On Pomona College Week: Wildfires in California have a long history.
Char Miller, W. M. Keck professor of environmental analysis and history, examines this.
Faculty Bio:
Char Miller is the W. M. Keck Professor of Environmental Analysis and History at Pomona College, where he teaches classes on public lands, water, fire, urbanization.
Transcript:
The fires that devastated parts of Los Angeles last January were not a new phenomenon. I’m an environmental historian, and the forces at work in LA were hundreds of years in the making.
First, there’s climate change. It acts as a disaster accelerant–like kerosene poured onto flames. One metric of the warming planet is that nineteen of the 20 largest fires in California history have burned since 2003.
Fire is not new in California. The Spanish who arrived in California witnessed fire everywhere. They called San Diego Bay the “Bay of Smoke.”
These fires, though, were controlled burns that indigenous people had used for centuries as part of their land management practices. The U.S. Forest Service calculates that, depending on the ecosystem, 4 to 10% of the state was burned every year. These fires helped forests regenerate, and good land management yielded the resources they needed for food, clothing and shelter. The land held more groundwater as well.
The Spanish, though, prohibited indigenous fire management, laying the foundation for widespread fire suppression. The U.S. Forest Service followed suit, and by 1930, mandated that every fire must be extinguished by 10 next morning.

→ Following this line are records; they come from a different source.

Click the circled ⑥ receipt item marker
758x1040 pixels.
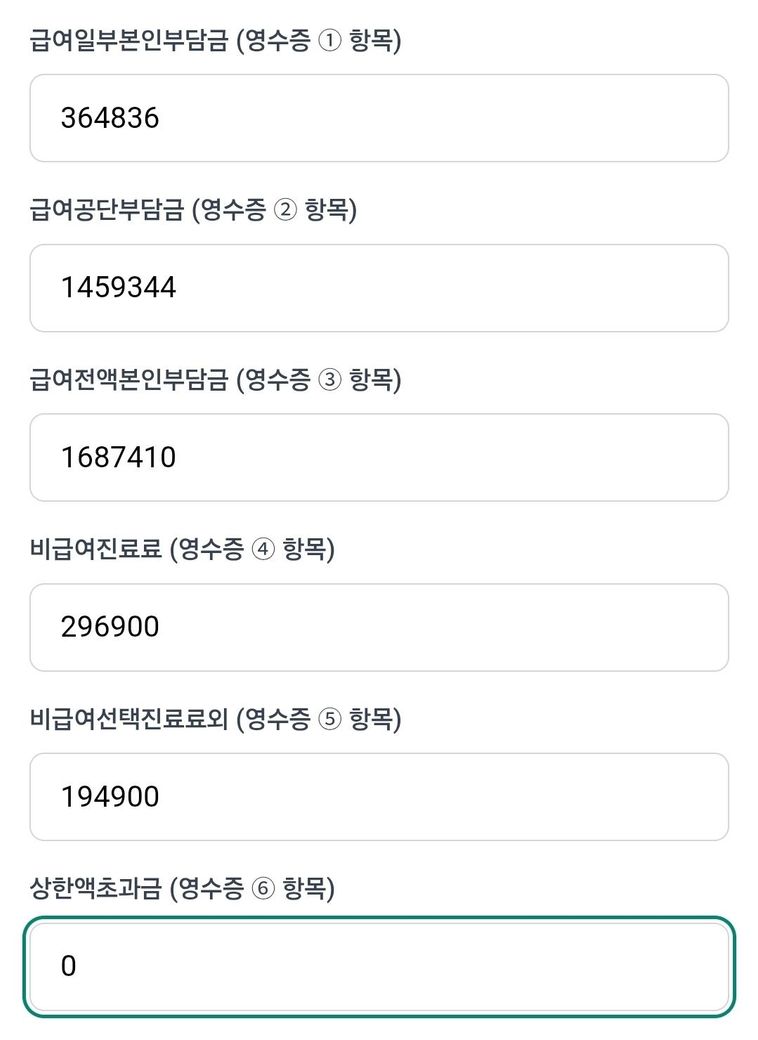coord(263,889)
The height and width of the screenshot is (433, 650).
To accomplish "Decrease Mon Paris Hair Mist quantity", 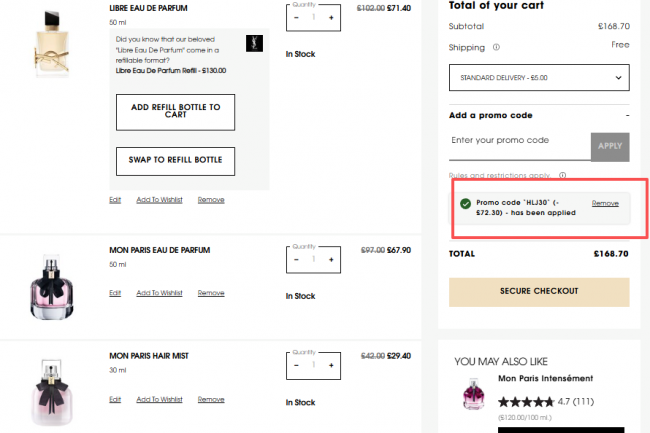I will click(x=296, y=365).
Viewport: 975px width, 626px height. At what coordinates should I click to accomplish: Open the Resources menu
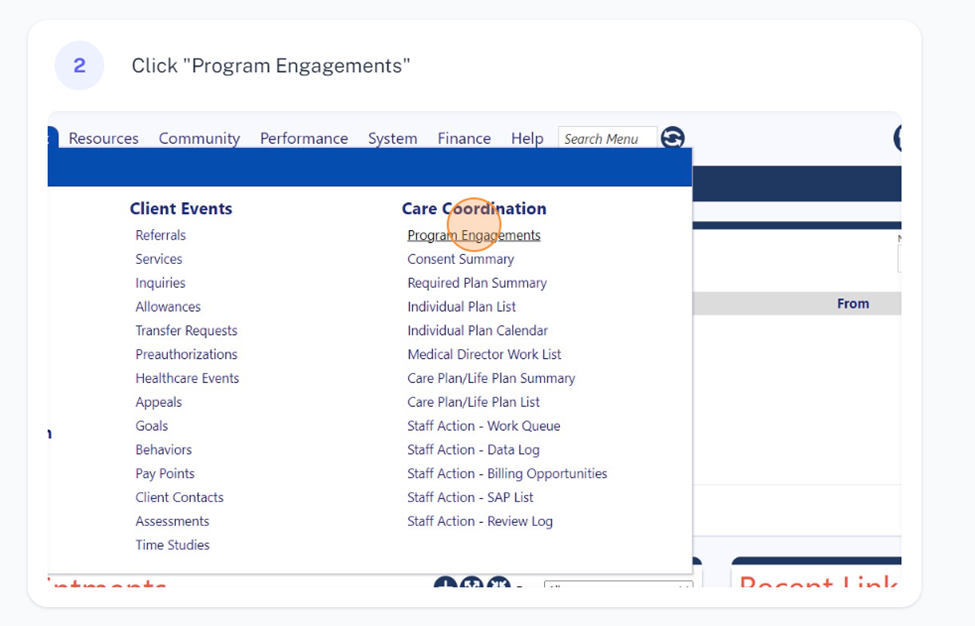coord(103,138)
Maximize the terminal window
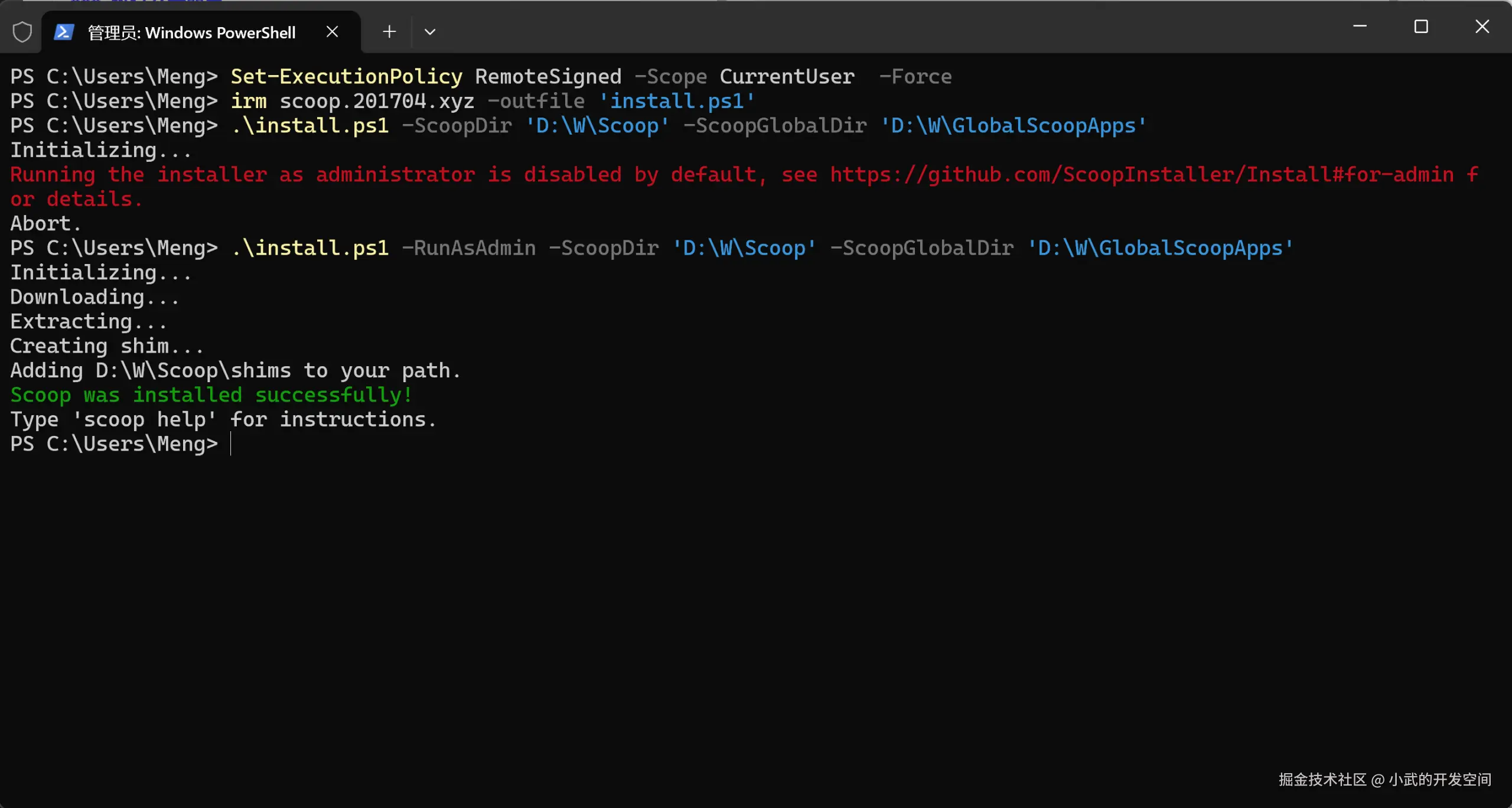 coord(1421,27)
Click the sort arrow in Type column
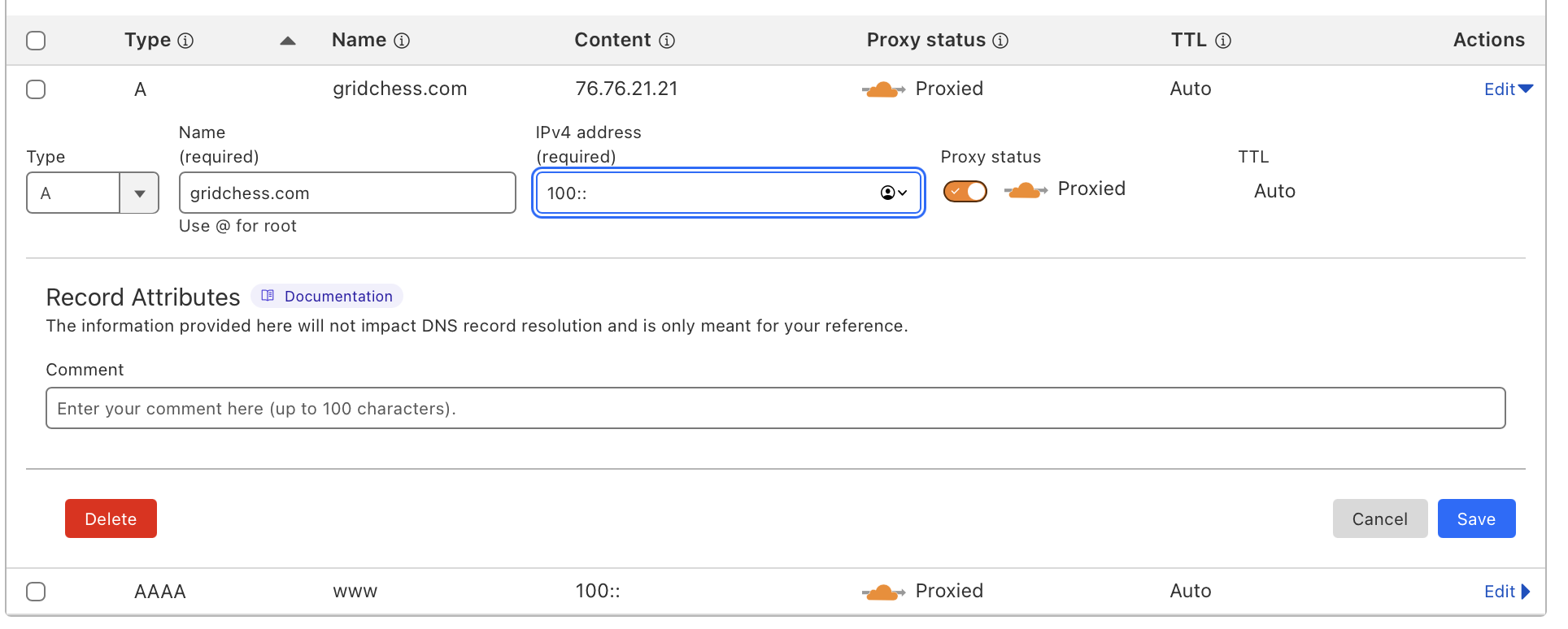Screen dimensions: 1568x629 click(287, 41)
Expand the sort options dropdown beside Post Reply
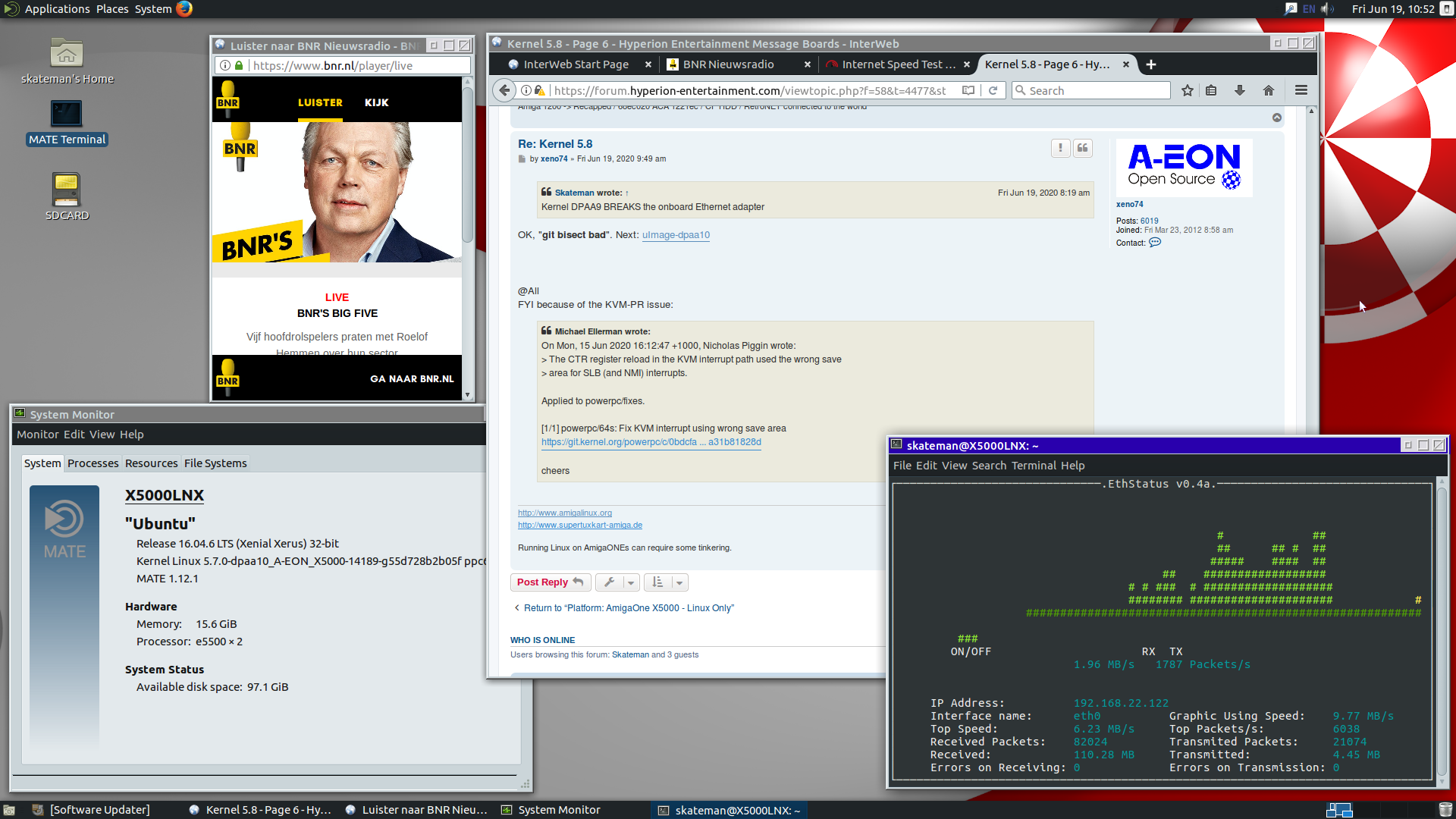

One consequence of this mandate has been increased forest density that is another accelerant for recent mega-fires.
And what these fires in Los Angeles torched was the result of a third factor—city councils and county commissioners have greenlit housing projects in fire-prone areas such ridgelines, foothills, and canyons where millions now live. We shouldn’t be surprised when these structures burn, as they did in January 2025.
By forgetting indigenous fire practices, replacing controlled burns with total fire suppression, and building in places nature never intended us to build, we have created our own fire disasters. It’s up to us to change the trajectory.